Arip Senjaya, pengarang, dosen Universitas Sultan Ageng Tirtayasa
Saya tidak tahu bagaimana cara menuliskan condro ini, apakah ditulis candra dan dibaca condro atau memang ia ditulis condro saja. Yang penting di sini bukan cara menulisnya, tapi bagaimana saya pernah memahami kata tersebut.
Ketika saya S2 di UGM, teman saya bernama Marjaka menyebut saya memang pantas masuk Fakultas Filsafat, karena sudah ada condronya. Nama saya Arip menurut dia dari arif, dari bijaksana, dari wisdom, dan itu adalah ciri bahwa saya orang filsafat karena filsafat mengajarkan kebijaksanaan. Dia sendiri mengatakan bahwa memang sudah merupakan condro pula dia masuk filsafat karena namanya adalah Marjaka, S.E. (Sarjana Ekonomi) yang jika ditulis dengan cara lama, mengawali nama, maka akan terbaca sebagai Semarjaka (S.E., Marjaka). Semar itu sendiri adalah representasi dari kearifan Jawa dan karena itu tesisnya berjudul Ontologi Semar.

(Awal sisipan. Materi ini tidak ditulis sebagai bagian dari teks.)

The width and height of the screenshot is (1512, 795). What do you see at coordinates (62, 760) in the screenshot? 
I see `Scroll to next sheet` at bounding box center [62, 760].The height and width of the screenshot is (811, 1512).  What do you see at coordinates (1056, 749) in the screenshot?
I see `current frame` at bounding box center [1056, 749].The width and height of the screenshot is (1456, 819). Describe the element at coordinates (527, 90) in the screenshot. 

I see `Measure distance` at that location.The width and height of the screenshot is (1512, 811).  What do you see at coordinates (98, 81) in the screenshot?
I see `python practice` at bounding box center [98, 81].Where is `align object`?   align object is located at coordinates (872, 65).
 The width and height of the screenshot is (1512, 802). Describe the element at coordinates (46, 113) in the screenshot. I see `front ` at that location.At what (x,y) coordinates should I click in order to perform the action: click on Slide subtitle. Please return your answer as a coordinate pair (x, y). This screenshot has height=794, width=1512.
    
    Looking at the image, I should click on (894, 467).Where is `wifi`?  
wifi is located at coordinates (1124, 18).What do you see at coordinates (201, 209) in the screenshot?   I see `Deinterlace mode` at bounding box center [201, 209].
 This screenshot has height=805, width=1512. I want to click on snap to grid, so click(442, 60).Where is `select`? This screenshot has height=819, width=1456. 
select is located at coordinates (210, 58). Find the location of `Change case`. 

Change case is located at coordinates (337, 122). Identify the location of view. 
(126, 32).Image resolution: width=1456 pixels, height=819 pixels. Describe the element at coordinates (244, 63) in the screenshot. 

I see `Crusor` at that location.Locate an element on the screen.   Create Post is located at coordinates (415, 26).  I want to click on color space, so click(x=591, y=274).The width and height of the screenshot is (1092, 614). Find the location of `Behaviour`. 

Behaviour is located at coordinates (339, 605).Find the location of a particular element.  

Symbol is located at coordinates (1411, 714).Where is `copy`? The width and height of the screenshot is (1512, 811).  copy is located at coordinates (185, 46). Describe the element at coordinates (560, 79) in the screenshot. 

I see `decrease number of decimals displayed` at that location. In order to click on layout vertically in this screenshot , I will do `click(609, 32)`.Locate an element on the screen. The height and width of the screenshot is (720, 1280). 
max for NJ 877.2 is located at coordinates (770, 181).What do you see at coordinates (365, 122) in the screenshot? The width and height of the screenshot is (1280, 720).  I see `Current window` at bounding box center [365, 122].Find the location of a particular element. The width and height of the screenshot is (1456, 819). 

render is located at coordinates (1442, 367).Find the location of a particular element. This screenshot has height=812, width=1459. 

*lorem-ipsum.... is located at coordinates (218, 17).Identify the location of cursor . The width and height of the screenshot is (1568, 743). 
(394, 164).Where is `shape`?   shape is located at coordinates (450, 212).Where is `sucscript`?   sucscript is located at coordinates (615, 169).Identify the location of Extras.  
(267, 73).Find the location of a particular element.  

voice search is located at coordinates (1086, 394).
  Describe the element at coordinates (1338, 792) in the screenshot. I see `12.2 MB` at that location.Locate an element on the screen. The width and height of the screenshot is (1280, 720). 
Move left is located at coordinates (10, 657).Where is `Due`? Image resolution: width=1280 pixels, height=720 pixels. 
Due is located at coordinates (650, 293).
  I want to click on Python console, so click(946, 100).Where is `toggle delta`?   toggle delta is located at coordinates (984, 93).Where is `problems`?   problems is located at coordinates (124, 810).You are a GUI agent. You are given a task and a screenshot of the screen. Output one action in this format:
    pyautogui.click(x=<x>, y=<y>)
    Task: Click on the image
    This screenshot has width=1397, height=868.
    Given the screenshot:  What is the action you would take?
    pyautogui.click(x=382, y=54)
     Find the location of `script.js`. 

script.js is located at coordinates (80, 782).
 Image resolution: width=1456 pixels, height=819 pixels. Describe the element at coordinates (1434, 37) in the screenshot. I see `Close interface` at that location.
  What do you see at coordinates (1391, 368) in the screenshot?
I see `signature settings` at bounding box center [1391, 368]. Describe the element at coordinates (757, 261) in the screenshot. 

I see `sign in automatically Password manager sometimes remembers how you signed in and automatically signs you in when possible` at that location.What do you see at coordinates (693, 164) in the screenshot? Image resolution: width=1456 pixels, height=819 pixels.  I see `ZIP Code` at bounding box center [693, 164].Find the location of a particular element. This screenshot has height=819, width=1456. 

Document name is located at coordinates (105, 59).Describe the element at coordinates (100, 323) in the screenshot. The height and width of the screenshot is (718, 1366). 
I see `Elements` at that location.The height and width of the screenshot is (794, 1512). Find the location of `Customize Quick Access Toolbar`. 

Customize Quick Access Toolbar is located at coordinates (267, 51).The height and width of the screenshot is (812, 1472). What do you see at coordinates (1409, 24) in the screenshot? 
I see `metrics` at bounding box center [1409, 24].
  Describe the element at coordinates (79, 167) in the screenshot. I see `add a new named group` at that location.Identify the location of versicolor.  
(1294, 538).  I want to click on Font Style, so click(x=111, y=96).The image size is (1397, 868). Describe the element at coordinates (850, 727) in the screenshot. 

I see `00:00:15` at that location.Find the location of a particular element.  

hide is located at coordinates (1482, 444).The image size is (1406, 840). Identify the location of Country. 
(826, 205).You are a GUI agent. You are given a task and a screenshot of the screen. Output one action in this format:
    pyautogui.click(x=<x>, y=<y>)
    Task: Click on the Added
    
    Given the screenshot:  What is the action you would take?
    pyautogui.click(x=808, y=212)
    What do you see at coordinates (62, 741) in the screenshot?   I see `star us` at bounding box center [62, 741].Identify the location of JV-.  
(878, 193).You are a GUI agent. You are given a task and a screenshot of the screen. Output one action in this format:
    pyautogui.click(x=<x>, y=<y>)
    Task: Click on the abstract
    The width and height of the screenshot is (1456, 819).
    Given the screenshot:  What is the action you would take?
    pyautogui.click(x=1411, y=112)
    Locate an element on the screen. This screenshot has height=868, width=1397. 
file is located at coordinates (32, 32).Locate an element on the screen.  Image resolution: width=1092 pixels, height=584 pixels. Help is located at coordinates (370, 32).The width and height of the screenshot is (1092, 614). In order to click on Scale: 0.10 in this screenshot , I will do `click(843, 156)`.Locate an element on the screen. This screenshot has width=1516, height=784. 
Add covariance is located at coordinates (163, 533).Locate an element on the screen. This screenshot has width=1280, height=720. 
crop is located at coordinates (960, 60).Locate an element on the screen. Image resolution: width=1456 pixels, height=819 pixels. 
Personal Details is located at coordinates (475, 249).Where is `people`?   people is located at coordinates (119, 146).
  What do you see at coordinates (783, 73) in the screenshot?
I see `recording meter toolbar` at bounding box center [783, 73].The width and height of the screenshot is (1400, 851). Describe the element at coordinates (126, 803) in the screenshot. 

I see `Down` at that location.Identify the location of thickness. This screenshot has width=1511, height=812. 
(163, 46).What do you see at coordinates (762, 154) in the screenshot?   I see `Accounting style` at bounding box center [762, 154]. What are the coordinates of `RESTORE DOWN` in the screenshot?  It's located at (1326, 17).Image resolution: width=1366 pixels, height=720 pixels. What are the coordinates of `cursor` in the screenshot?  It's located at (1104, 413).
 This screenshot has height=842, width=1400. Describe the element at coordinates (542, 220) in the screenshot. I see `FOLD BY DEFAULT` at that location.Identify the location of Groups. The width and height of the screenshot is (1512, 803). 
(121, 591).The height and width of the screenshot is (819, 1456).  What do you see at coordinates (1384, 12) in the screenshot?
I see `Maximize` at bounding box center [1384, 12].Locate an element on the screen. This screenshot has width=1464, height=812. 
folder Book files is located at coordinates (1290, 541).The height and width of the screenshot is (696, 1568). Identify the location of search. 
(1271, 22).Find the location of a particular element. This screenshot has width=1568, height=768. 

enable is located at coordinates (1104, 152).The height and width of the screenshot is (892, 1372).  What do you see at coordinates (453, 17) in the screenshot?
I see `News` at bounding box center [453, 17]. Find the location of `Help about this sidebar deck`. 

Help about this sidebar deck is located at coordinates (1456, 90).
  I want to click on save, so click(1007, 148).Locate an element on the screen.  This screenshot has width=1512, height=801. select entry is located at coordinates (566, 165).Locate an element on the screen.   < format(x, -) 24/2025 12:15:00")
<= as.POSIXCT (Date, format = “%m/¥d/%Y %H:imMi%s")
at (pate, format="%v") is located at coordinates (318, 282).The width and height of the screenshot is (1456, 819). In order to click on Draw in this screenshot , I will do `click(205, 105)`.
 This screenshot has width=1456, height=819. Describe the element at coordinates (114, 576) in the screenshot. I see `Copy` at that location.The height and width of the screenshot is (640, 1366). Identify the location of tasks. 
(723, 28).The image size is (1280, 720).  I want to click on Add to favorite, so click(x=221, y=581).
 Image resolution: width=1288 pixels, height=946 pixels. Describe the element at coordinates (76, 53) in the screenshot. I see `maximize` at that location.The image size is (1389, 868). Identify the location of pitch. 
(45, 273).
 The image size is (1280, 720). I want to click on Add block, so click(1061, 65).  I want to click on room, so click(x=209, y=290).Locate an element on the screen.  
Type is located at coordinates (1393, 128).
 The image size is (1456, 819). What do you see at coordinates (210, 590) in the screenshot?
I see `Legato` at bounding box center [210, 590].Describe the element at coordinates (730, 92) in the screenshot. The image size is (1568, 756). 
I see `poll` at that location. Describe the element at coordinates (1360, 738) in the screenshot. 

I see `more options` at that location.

Atas nama condro, teman saya itu merasa mesti meninggalkan bidang S1-nya yang S.E. dan bahkan S.T. (Sarjana Teknik) dan banting setir ke arah ontologi. Saya sendiri mengambil judul Ontologi Bahasa dan bukan karena bahasa itu mengandung nama saya ‘Arip’ yang dari ‘arif’ itu tetapi karena panggilan linieritas karena saya mengajar di Program Studi Pendidikan Bahasa dan Sastra Indonesia. Itu pun mungkin condro, atau bukan condro sama sekali!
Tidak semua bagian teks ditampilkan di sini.